_Records for the exercise:_
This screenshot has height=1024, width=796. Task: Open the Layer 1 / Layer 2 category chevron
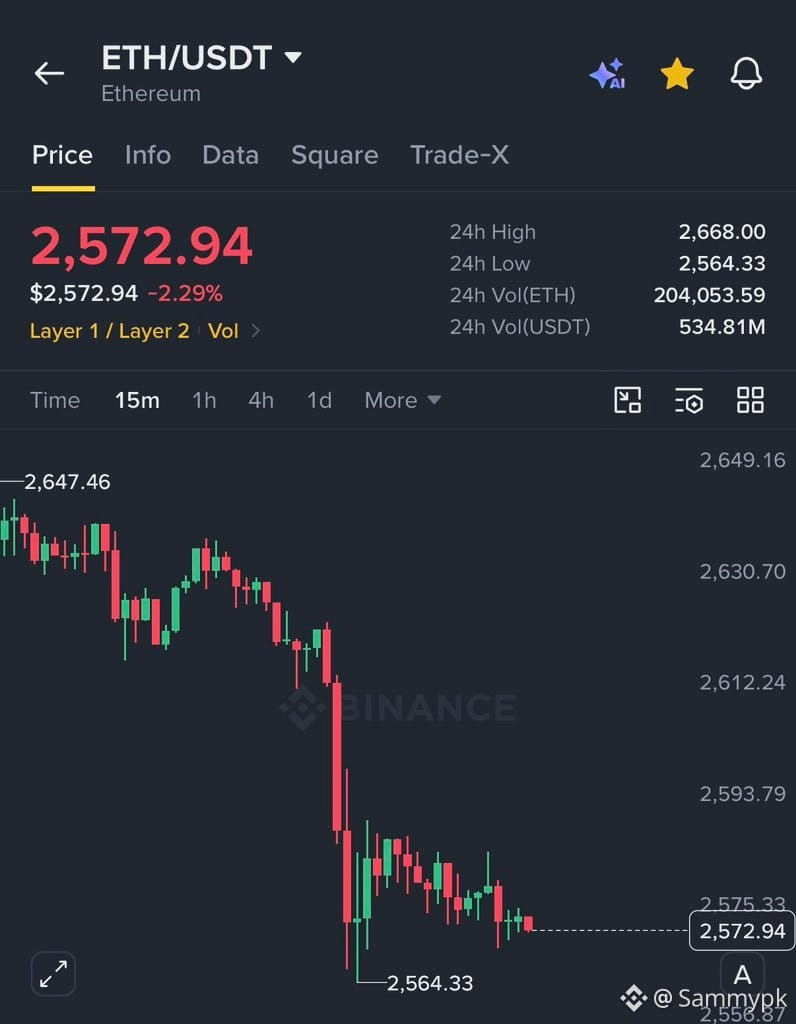[x=256, y=331]
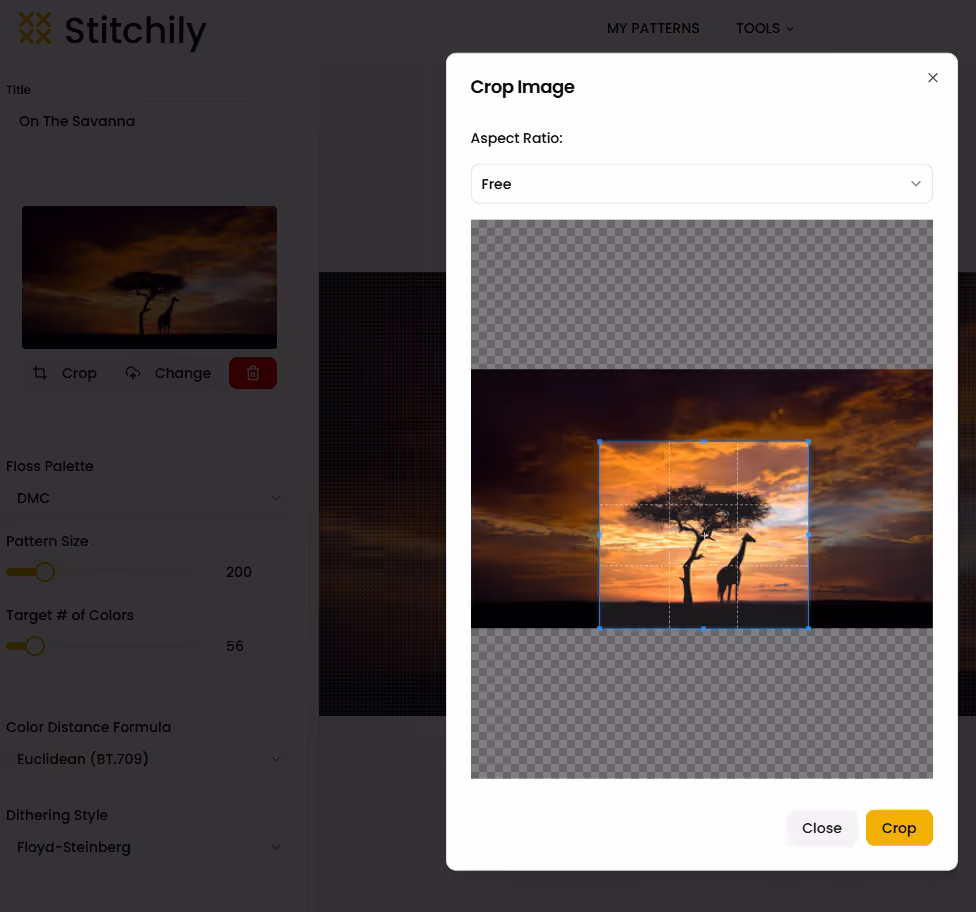Select the Crop tool under the image thumbnail
Viewport: 976px width, 912px height.
tap(64, 373)
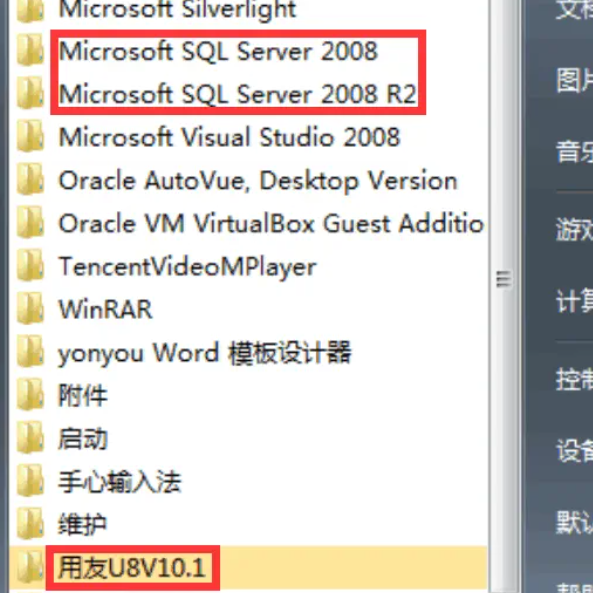Open Oracle VM VirtualBox Guest Additions folder
593x593 pixels.
click(271, 224)
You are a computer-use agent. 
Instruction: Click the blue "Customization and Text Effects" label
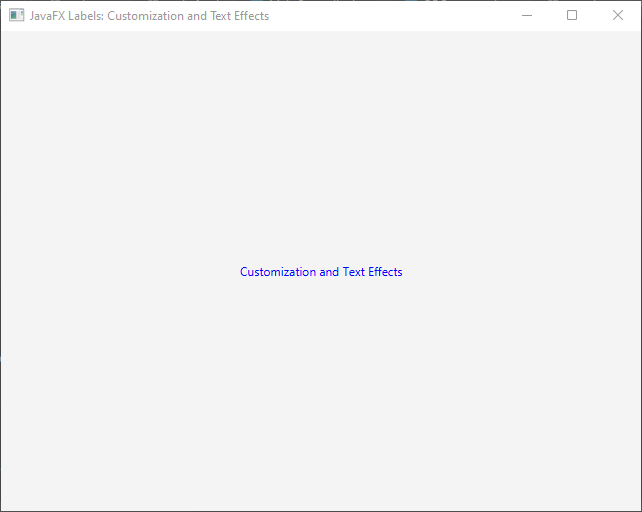point(321,272)
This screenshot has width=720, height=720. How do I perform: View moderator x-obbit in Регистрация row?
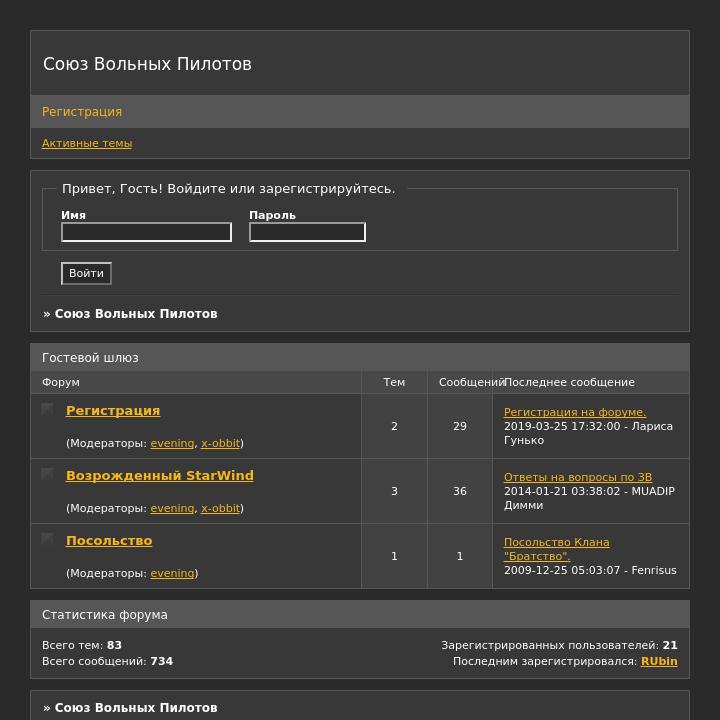pyautogui.click(x=220, y=444)
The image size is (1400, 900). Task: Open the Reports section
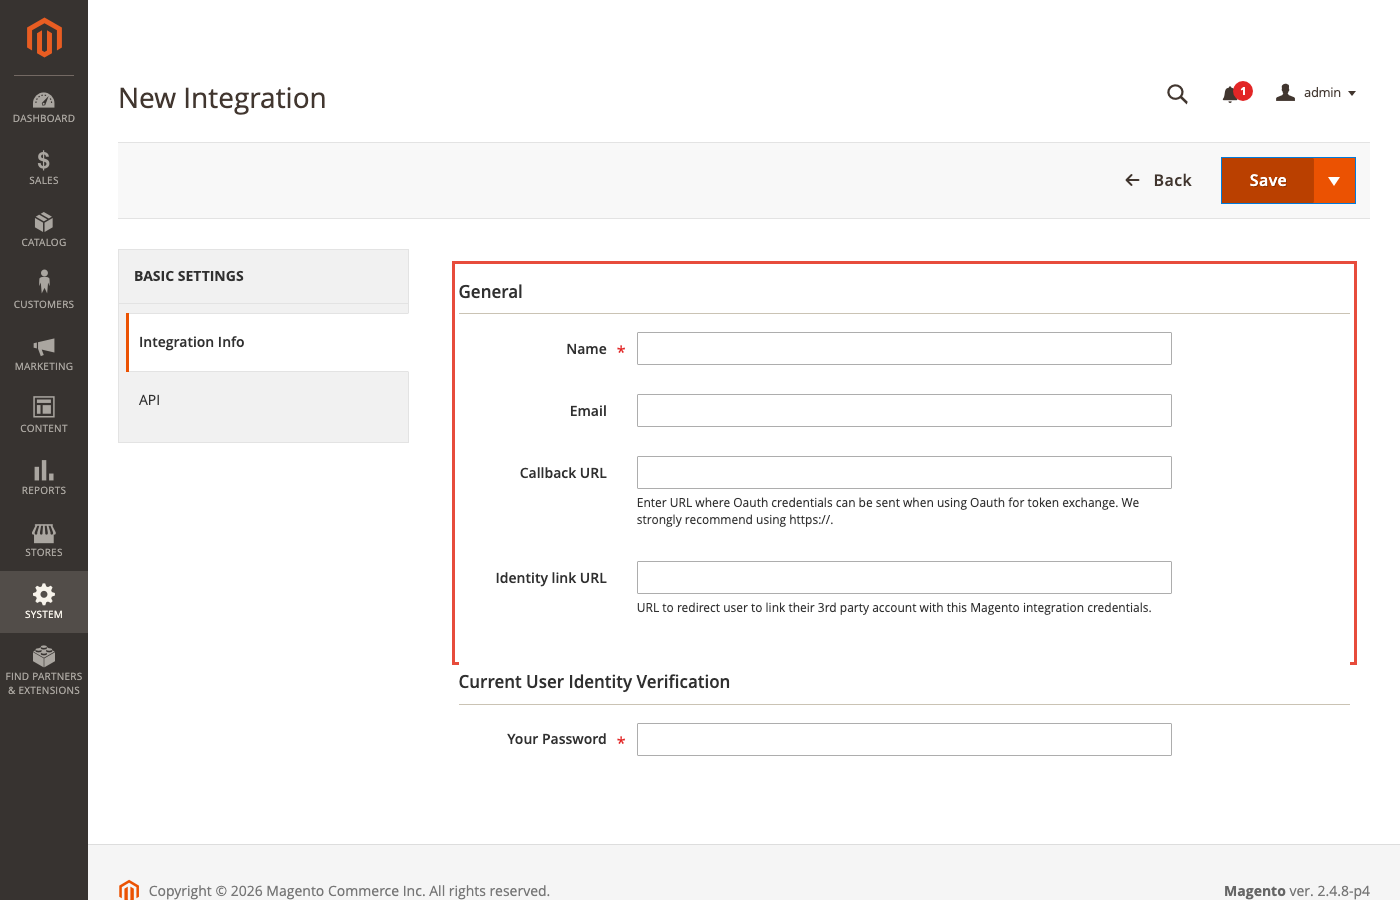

_What this task involves:_ Write out the data once more exactly, omitting the pictures.

_Answer to this problem:_
This screenshot has height=1024, width=796. Task: Open the Layer 1 / Layer 2 category chevron
[x=256, y=331]
Select the Crop tool under the image thumbnail
Viewport: 976px width, 912px height.
tap(64, 373)
Open Oracle VM VirtualBox Guest Additions folder
593x593 pixels.
click(271, 224)
You are a computer-use agent. 
Instruction: Click the blue "Customization and Text Effects" label
point(321,272)
This screenshot has width=720, height=720. How do I perform: View moderator x-obbit in Регистрация row?
pyautogui.click(x=220, y=444)
The image size is (1400, 900). Task: Open the Reports section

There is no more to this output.